Orhan Pamuk, who won the Nobel Prize for Literature in 2006, is nominated for his book A Strangeness in My Mind.
Italian writer Elena Ferrante, which is not her real name, is nominated for The Story of the Lost Child.
The winner of the prize will be announced on 16 May at a formal dinner at the V&A Museum.
Each shortlisted author and translator will receive £1,000, while the £50,000 prize will be divided equally between the author and the translator of the winning entry.
Yan Lianke, author of The Four Books, was previously a finalist in 2013, but the other five authors are nominated for the first time this year.
The finalists also include two recipients of the Independent Foreign Fiction Prize - Pamuk and José Eduardo Agualusa, who has been nominated for A General Theory of Oblivion.

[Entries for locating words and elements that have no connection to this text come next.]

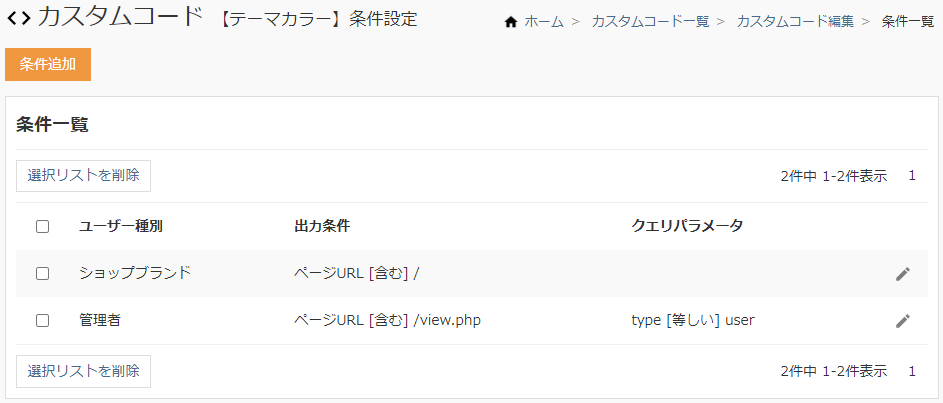Check the 管理者 row checkbox
The image size is (943, 403).
(42, 321)
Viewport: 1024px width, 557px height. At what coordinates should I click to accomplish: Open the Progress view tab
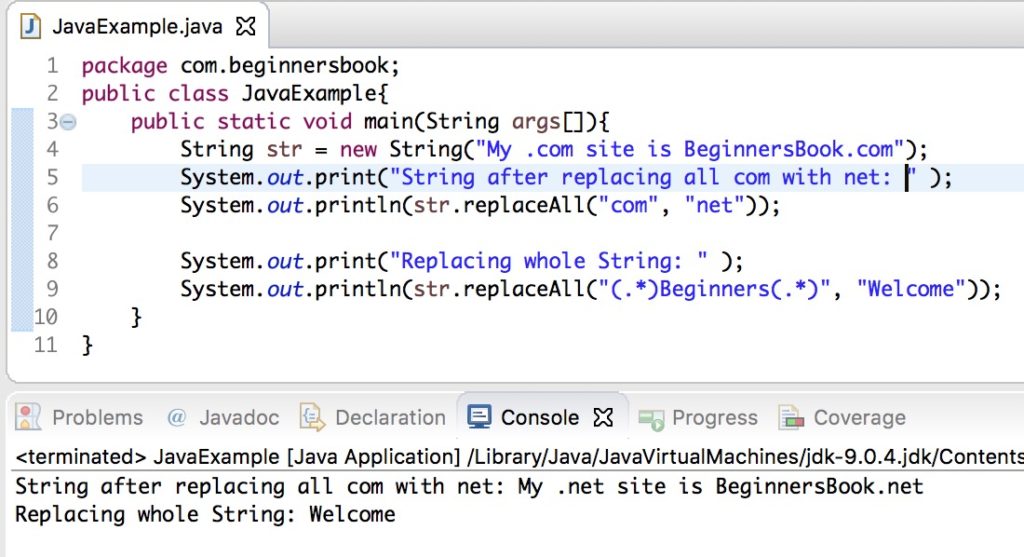tap(698, 417)
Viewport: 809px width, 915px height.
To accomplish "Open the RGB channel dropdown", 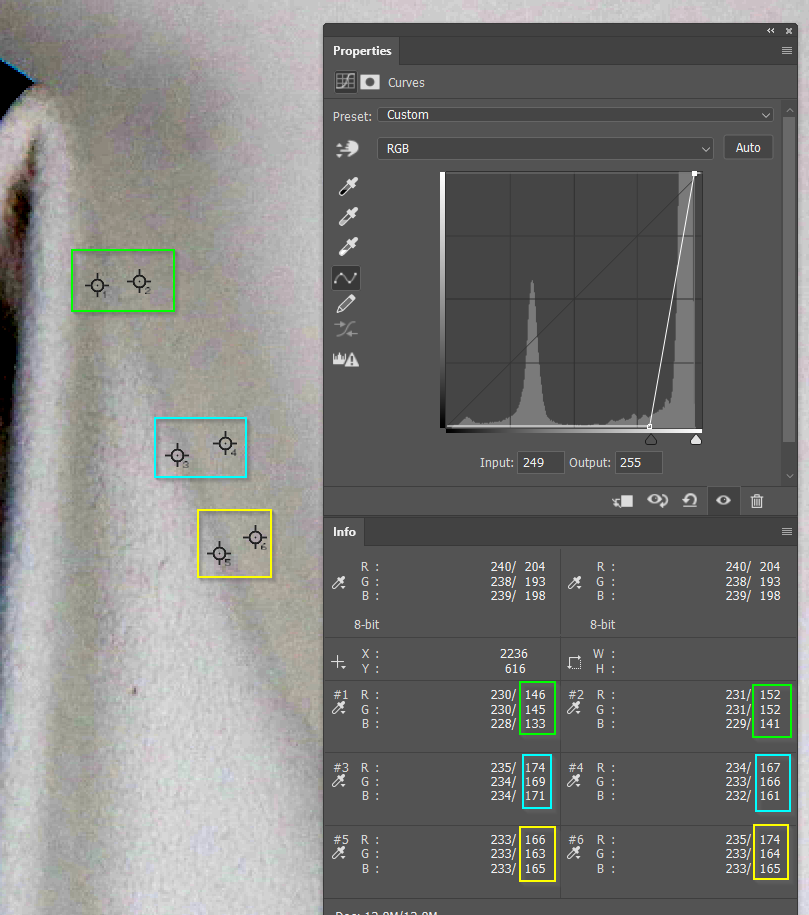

Rounding off the shortlist is The Vegetarian by Han Kang and A Whole Life by Robert Seethaler.
The six shortlisted books were written in six different languages - with four countries appearing on the list for the first time.
Settings across the shortlisted novels include Angola, Naples, Istanbul, South Korea, China and the mountains of Austria.
Boyd Tonkin, chair of the prize's judging panel, said: "Our selection shows that the finest books in translation extend the boundaries not just of our world - but of the art of fiction itself."
This is the first shortlist ever to have been announced for the Man Booker International Prize, which has joined forces with the Independent Foreign Fiction Prize and as of this year will be awarded annually on the basis of a single book.
Previously, the Man Booker International was awarded every second year to an author for their entire body of work, and was most recently won by Hungarian writer Laszlo Krasznahorkai in 2015.
'Anonymous' author
Ferrante's biography on the Man Booker website, external reads: "Elena Ferrante was born in Naples. This is all we know about her... [she] has stayed resolutely out of public view."
The author has previously stated her belief that "books, once they are written, have no need of their authors".
Her anonymity has not stopped her from gaining high profile fans such as Zadie Smith and Alice Sebold.
Ferrante's debut novel Troubling Love was published in 1991, but it is her "Neopolitan" series of four books - The Story of The Lost Child being the final instalment - that has been her biggest success.
Her work has been published in 39 countries, and she has sold almost two million copies worldwide.